2. Hire a qualified team. The first step to a short sale is to hire a qualified real estate professional* and a real estate attorney who specialize in short sales. Interview at least three candidates for each and look for prior short sale experience. Short sales have proliferated only in the last few years, so it may be hard to find practitioners who have closed a lot of short sales. You want to work with those who demonstrate a thorough working knowledge of the short sale process and who won't try to take advantage of your situation or pressure you to do something that isn't in your best interest.
A qualified real estate professional can:
- Provide you with a comparative market analysis (CMA) or broker price opinion (BPO).
- Help you set an appropriate listing price for your home, market the home, and get it sold.
- Put special language in the MLS that indicates your home is a short sale and that lender approval is needed (all MLSs permit, and some now require, that the short sale status be disclosed to potential buyers).
- Ease the process of working with your lender or lenders.

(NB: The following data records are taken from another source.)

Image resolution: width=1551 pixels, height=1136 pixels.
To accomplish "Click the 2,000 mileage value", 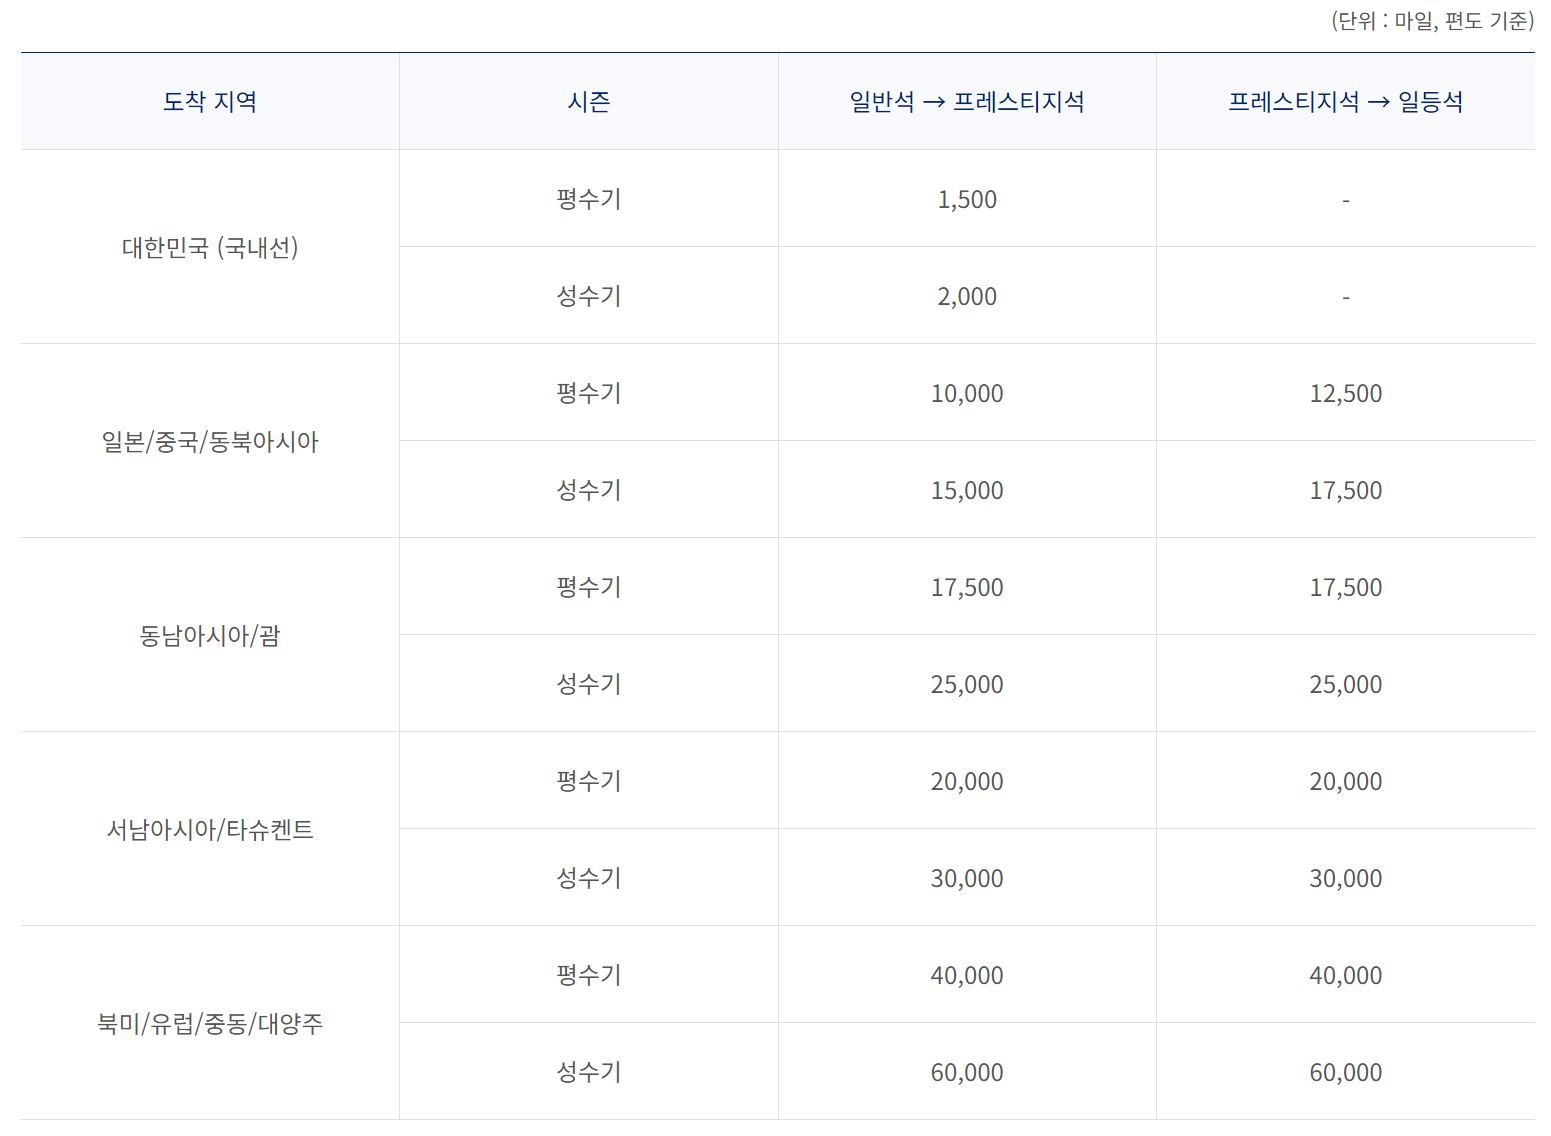I will (x=967, y=296).
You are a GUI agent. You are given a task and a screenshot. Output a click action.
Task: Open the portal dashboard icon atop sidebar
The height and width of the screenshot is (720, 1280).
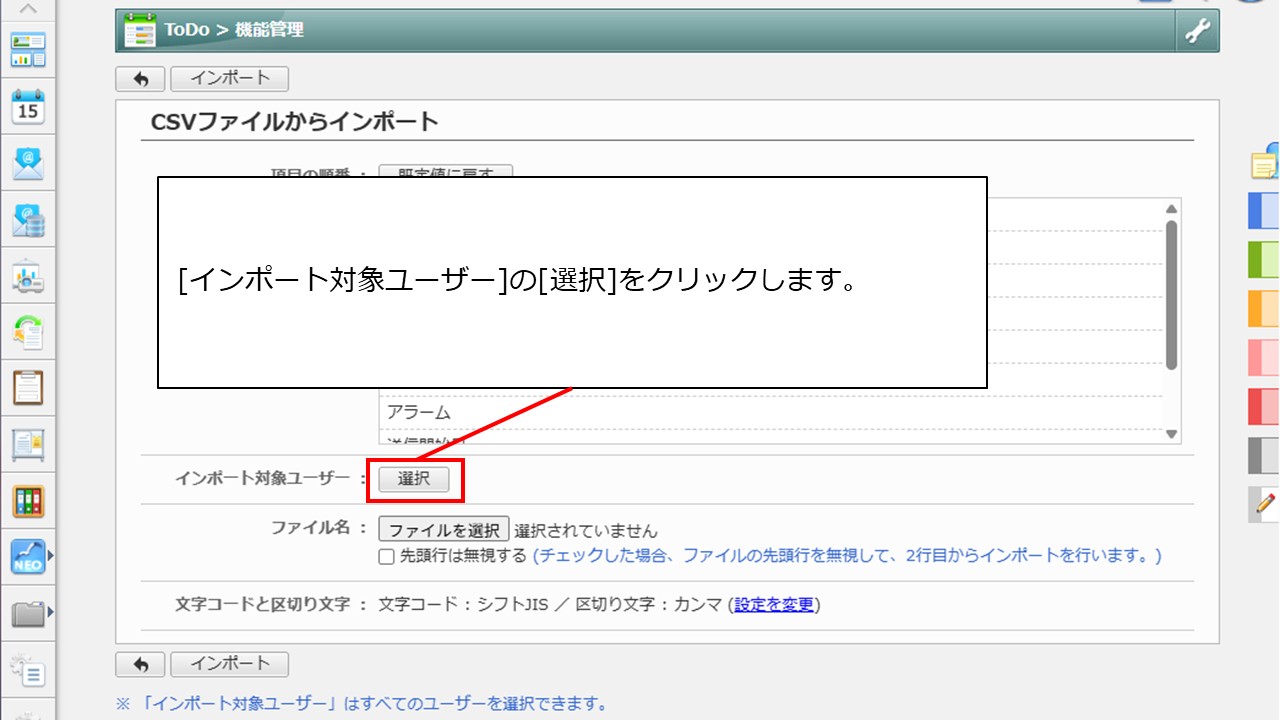(28, 49)
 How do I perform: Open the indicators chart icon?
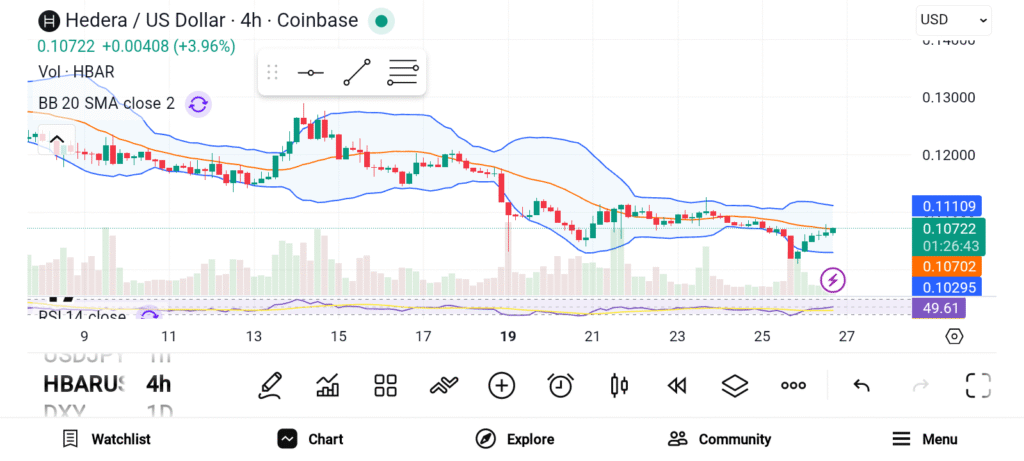327,385
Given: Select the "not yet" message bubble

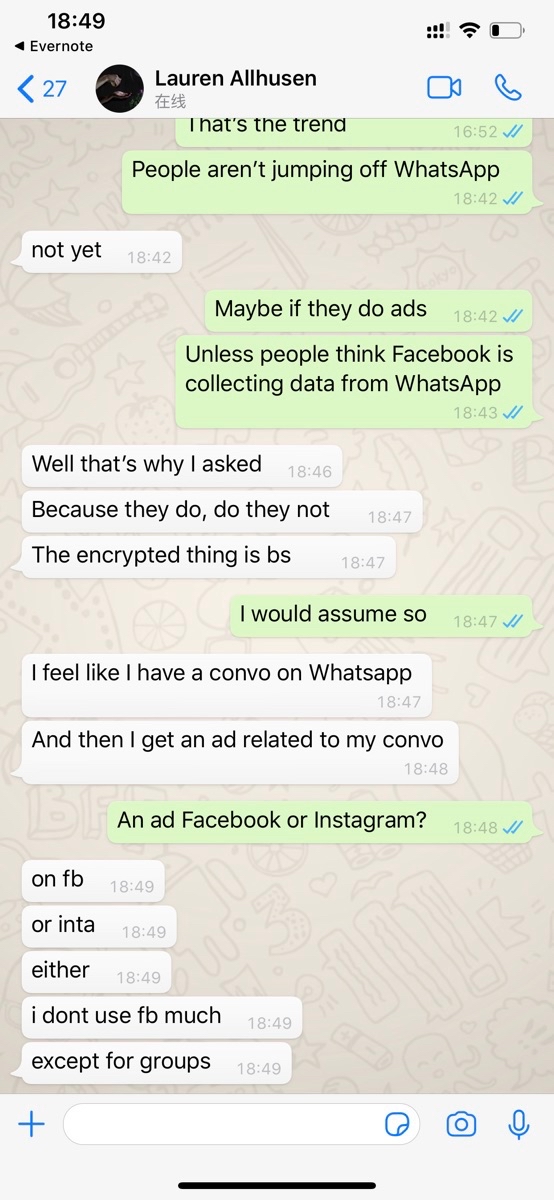Looking at the screenshot, I should (98, 251).
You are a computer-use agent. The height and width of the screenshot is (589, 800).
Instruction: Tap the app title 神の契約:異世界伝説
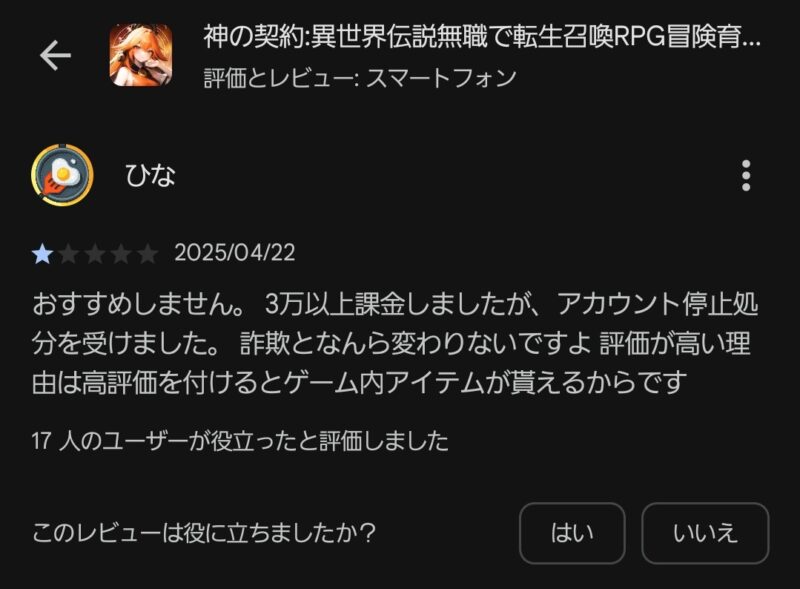coord(482,37)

- Negotiate the contract with the buyers.
- Help you put together the short sale package to send to your lender (or lenders, if you have more than one mortgage) for approval. You can't sell your home without your lender and any other lien holders agreeing to the sale and releasing the lien so that the buyers can get clear title.
3. Begin gathering documentation before any offers come in. Your lender will give you a list of documents it requires to consider a short sale. The short sale "package" that accompanies any offer typically must include
- A hardship letter detailing your financial situation and why you need the short sale
- A copy of the purchase contract and listing agreement
- Proof of your income and assets
- Copies of your federal income tax returns for the past two years
4. Prepare buyers for a lengthy waiting period. Even if you're well organized and have all the documents in place, be prepared for a long process. Waiting for your lender's review of the short sale package can take several weeks to months. Some experts say:
- If you have only one mortgage, the review can take about two months.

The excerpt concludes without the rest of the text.